▸ **Text to read**:
────────────────

Next, set up the storage options.

Storage

This tab enables you to configure the storage options for the Nessie source. Nessie sources use Amazon S3 only, so you must specify the AWS authentication method to use, if one is required. (See Prerequisites if you need to set up storage for the Nessie source). Additionally, you can set up connection properties and enable encryption of the connection.

Authentication

To connect an Amazon S3 bucket to the Nessie source, choose one of the following authentication methods:

  • AWS Access Key: Enables an IAM user or the AWS account root user to access the Amazon S3 bucket. You can choose to authenticate with both an AWS Access Key and an AWS Access Secret, or with an IAM Role to Assume field to authenticate to the specified S3 bucket.

    Either the bucket or, if specified, the whitelisted bucket associated with the authentication method you are connecting with will be made available.

    note

    For information about long-term credentials for an IAM user or the AWS account root user, see Managing access keys for IAM users.

    • Choice 1: AWS Access Key (for example, AKIAIOSFODNN7EXAMPLE) and AWS Access Secret: (for example: wJalrXUtnFEMI/K7MDENG/bPxRfiCYEXAMPLEKEY)

    • Choice 2: IAM Role to Assume: An identity within your AWS account that has specific permissions.

  • EC2 Metadata: To authenticate to your Amazon S3 bucket using EC2 metadata, you need to provide an IAM role with privileges to the bucket. This role could be attached to the EC2 instance or to an IAM role to assume for connecting to the bucket. In either case, the role must provide privileges to use the bucket.

  • AWS Profile: Dremio reads your credentials from the specified AWS profile. For information on how to set up a configuration or credentials file for AWS, see AWS Custom Authentication.

    • Profile Name (Optional) -- The AWS profile name. If this is left blank, then the default profile will be used. For more information about using profiles in a credentials or configuration file, see AWS's documentation on Configuration and credential file settings.
  • AWS Profile: Specify the AWS Profile that can be used to access the storage. For more information about AWS Profiles, see Using instance profiles.
  • No Authentication: Select this option when you are connecting the Nessie source to a public Amazon S3 bucket.

To connect to S3-compatible storage like MinIO:

  1. Choose AWS Access Key for authentication and provide the access key and secret.

  2. Click Add property under Connection Properties and add the following properties:

    • Add fs.s3a.path.style.access and set the value to true.
    note

    This setting ensures that the request path is created correctly when using IP addresses or hostnames as the endpoint.

    • Add the fs.s3a.endpoint property and its corresponding server endpoint value (IP address).
    note

    The endpoint value cannot contain the http(s):// prefix nor can it start with the string s3. For example, if the endpoint is http://123.1.2.3:9000, the value is 123.1.2.3:9000.

    • Add dremio.s3.compat and set the value to true.

AWS Root Path

The root path to the Amazon S3 bucket. It is recommended that you either have a dedicated S3 bucket or, at least, a dedicated folder in which to store Nessie objects. Example: /bucket-name/optional/folder/path

Connection Properties (Optional)

When using Nessie as a source, tables and metadata files are stored in an Amazon S3 bucket. This section enables you to provide the custom key value pairs for the connection relevant to the source.

  1. Click Add Property.
  2. For Name, enter a connection property.
  3. For Value, enter the corresponding connection property value.

(Optional) To secure the connections between the S3 buckets and Dremio, tick the Encrypt connection checkbox.

────────────────

▸ **The exercise**: In the Nessie storage setup text, which authentication option should you select when connecting the Nessie source to a public Amazon S3 bucket? These lines come from a separate source, not from the Nessie storage setup text.

[Pointing lines for text and elements]
────────────────

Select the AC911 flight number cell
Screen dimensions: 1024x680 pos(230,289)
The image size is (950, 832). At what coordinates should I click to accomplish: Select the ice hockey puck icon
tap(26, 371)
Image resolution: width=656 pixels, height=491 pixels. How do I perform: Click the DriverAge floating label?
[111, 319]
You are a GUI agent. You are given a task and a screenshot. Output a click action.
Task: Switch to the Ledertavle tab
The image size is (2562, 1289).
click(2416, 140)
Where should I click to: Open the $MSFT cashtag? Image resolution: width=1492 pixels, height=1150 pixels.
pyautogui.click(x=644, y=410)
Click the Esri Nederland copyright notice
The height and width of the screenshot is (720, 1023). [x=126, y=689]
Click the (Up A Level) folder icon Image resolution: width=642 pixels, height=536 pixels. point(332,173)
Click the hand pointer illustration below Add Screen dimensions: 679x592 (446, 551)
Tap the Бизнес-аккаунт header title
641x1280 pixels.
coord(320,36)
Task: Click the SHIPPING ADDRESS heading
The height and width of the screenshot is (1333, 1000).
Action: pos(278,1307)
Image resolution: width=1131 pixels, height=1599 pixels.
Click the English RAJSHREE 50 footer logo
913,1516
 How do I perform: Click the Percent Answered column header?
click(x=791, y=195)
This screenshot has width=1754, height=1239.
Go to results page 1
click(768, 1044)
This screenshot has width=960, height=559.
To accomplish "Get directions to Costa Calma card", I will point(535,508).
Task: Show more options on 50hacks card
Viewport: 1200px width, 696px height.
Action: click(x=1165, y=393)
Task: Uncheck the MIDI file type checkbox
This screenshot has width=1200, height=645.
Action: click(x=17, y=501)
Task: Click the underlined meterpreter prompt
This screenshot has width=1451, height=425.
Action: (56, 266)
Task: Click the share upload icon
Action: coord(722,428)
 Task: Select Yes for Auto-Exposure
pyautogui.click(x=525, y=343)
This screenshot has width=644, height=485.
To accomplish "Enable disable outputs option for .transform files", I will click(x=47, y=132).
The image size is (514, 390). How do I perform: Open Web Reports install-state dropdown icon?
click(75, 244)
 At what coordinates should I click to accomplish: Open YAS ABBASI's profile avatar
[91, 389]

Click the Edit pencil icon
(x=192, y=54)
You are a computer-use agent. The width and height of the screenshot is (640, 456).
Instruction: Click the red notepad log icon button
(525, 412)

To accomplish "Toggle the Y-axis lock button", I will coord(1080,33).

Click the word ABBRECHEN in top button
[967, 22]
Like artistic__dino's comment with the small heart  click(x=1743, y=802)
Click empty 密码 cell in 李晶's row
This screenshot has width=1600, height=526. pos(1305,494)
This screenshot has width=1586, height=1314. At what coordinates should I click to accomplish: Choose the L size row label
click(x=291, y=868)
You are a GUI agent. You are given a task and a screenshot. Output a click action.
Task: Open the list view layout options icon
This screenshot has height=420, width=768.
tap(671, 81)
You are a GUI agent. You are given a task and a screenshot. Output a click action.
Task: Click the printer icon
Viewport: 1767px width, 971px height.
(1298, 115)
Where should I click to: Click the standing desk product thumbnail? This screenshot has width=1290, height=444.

────────────────

▸ **Expected answer**: No Authentication